First are those inconsistent rules that Fr. Jenkins mentioned, though this is far from the only problem here. Students report this, everyone understands it, yet nothing is done. Social gatherings and underage alcohol consumption is widely tolerated in men’s residence halls and more harshly punished in women’s residence halls. Many readers will understand this. Many may not. Ask your friends who live in women’s dorms what their experience has been with authority, and listen to the answer. Yet, students regularly point to how evening out the rules and procedures regarding drinking and parties would result in an overall greater enforcement of the rules instead of an overall relaxing — but why does this have to be the case?
When the people who live in female residence halls are not allowed to make the same decisions as those who live in male residence halls, when they are held to different expectations on the basis of their assigned sex, structures of inequality and discrimination are reproduced daily. It also allows male residence halls to become the only on-campus sites of social gatherings and alcohol consumption, creating an environment in which male residents control setting and access to alcohol, and female residents are left powerless over these aspects of a night out. Female residents depend on their male friends in order to drink — leading to a lack of control over what they drink and what goes into that drink. We hope it is not difficult to see how this power differential increases the probability for sexual assault. It is correct to say that policy enforcement is inconsistent, but it is crucial that we note that this is an inconsistency based on gender.
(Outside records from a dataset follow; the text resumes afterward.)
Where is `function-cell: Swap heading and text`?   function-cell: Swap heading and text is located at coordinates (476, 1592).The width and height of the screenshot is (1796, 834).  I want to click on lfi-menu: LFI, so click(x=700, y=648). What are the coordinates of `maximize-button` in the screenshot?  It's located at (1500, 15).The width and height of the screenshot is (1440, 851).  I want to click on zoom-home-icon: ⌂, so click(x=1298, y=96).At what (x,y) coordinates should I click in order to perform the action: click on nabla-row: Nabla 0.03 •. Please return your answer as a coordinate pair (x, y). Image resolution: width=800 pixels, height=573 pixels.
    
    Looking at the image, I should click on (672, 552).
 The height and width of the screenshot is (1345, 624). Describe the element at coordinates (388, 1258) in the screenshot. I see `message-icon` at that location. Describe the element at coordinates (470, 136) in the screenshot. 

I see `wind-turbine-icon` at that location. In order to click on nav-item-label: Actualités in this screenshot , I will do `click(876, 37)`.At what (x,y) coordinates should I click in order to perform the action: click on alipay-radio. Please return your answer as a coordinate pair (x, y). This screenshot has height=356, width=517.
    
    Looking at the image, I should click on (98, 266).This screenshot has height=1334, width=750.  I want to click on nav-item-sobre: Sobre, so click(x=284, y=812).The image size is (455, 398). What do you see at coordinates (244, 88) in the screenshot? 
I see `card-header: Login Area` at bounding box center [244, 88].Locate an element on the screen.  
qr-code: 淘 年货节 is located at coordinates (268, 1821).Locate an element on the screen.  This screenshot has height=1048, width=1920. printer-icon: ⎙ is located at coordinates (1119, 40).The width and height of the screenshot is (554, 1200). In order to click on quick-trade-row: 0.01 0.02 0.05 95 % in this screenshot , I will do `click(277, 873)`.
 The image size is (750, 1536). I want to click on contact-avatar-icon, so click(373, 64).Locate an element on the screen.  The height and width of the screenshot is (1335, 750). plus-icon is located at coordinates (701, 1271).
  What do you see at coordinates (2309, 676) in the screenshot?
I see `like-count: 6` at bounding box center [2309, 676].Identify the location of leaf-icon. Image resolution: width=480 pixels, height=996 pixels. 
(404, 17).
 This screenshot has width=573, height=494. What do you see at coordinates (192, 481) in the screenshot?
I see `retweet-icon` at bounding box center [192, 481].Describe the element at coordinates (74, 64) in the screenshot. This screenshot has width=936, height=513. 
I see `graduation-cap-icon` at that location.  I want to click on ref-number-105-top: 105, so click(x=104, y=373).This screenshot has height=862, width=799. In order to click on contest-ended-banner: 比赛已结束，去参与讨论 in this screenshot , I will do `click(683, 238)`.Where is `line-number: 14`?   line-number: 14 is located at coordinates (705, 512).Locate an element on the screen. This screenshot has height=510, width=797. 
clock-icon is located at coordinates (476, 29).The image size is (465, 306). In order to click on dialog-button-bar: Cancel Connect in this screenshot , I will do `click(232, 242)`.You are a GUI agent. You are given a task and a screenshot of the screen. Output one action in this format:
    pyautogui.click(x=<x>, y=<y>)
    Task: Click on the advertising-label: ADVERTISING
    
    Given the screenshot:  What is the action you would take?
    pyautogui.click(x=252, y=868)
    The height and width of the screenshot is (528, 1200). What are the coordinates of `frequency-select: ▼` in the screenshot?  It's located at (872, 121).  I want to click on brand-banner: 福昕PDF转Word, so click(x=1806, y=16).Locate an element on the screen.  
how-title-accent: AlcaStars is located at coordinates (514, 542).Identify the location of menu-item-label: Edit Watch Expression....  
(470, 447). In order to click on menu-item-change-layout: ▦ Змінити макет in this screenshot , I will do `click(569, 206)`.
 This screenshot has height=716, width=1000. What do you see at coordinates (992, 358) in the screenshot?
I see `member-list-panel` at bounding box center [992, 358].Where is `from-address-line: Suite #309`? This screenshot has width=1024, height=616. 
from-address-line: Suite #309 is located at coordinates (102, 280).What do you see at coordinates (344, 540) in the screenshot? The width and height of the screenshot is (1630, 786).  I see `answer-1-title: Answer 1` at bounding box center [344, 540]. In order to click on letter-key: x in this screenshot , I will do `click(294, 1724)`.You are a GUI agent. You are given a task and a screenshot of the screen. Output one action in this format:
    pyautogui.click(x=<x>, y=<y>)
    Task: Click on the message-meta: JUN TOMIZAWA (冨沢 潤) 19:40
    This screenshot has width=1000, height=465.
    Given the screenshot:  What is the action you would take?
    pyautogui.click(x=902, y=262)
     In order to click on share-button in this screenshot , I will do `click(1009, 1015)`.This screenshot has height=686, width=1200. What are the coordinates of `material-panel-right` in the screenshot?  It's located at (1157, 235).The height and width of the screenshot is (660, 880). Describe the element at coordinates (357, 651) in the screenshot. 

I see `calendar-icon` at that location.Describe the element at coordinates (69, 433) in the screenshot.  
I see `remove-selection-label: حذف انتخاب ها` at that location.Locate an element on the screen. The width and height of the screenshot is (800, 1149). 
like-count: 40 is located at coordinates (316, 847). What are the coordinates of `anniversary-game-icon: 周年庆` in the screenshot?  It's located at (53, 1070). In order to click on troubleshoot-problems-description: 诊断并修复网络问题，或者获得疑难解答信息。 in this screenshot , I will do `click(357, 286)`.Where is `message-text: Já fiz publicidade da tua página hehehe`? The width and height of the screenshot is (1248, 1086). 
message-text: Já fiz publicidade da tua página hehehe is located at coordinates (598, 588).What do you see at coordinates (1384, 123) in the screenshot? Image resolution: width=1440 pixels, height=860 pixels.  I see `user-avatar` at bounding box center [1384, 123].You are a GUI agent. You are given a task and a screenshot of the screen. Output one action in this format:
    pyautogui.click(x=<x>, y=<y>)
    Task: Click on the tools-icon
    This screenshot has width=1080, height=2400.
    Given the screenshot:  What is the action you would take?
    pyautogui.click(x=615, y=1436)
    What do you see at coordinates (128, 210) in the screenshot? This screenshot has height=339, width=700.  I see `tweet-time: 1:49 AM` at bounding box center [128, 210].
Secondly, the dorm system makes Notre Dame a rigid, binary gender environment. By designating residence halls as male and female, the University excludes individuals who may not find a home within this binary. Gender non-conforming individuals find themselves imprisoned by the dorm system; they are forced to choose male or female, yes or no, in a way that is incredibly detrimental to their self image, mental health and development as a human. Those who run Notre Dame want us all to grow while we are here. Yet, they only want us to grow in a way that is acceptable to them (and honestly, the Catholic Church, but that’s a whole other issue).
In this way, the dorm system is fueled by heteronormativity. The male-female distinctions in the dorms are based on the assumed heterosexuality of the hall’s residents, so LGBTQ or gender non-binary folks are excluded on the basis of sexual orientation as well as gender identity. These people have the same right as other students to feel at home in their dorm — their home on campus — yet they have to live within a system that doesn’t even consider LGBTQ identities as a possibility. Further, though the institution of parietals has the purpose of building community, the common perception is that it is to prevent students from having sex — a perception that assumes that anyone a student would be having sex with would be from the opposite end of the gender binary. This assumption is naive and dangerous.
Thirdly, and finally, in regards to parietals, we want to ask you a question: why do we have to assign genders to our definition of community? Parietals are often defended by the argument that these rules build community. We’d like to hear the University’s operational definition of “community”; aren’t we all one Notre Dame community? Wouldn’t we have the same sense of belonging and loyalty to our dorm if, say, the person who lived below you had a different gender than you? Why are we confining our residence halls to exist only within the gender binary, and what do we really gain from that?
So, yeah, we think the dorms encourage gender discrimination. And that’s just one of the many reasons the new requirement to live on campus for six semesters is irresponsible, dangerous and utterly goofy.